Straits Times 17 Aug 08;
Bangkok - Four people have been killed in flooding and landslides in Laos, where the Mekong River has hit its highest level in at least 100 years after several months of unusually heavy rain.
The government and people in the landlocked country have been rushing to complete a 2.5m-high wall of sandbags to stop the chocolate-brown waters from inundating the capital, Vientiane.
The Mekong, which flows 4,350km from the glaciers of Tibet to the rice-rich delta of southern Vietnam, hit 13.68m in Vientiane on Thursday, trouncing a high of 12.38m recorded in 1966, the worst floods in living memory.
In Vientiane, a levee was built along the river's northern bank after the 1966 flooding but has been overrun in places, causing flooding in parts of the city of 200,000, one resident said.

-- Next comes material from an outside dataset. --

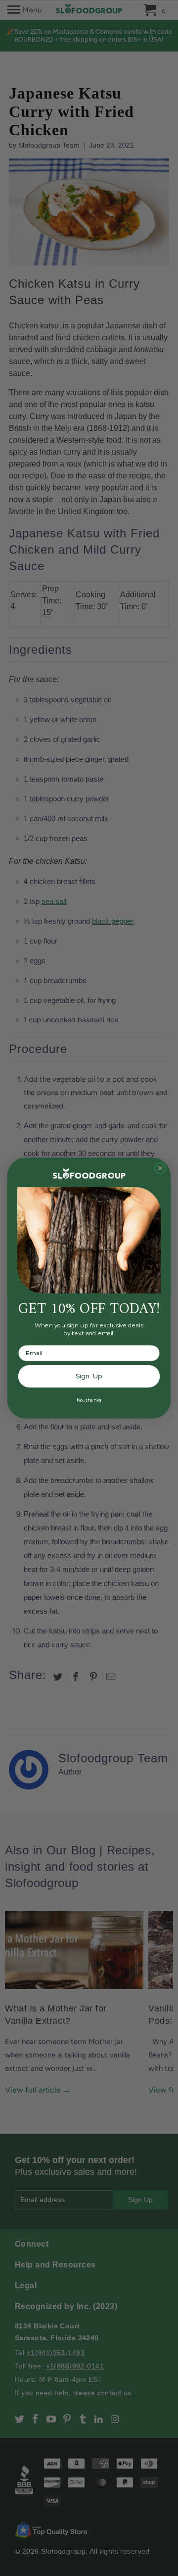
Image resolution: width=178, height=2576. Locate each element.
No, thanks (89, 1400)
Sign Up (89, 1376)
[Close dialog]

There was widespread flooding upstream, although the former royal capital of Luang Prabang escaped any damage to its ancient Buddhist pagodas.
Downstream, eastern Thailand and low-lying Cambodia, where the annual flooding of the Mekong is crucial to rice and fish production, are bracing themselves for major flooding as the water surge moves slowly south.
The high waters will ultimately flow down into Vietnam, where at least 130 people were killed and 36 went missing last week after the worst floods in decades due to the remnants of a tropical storm.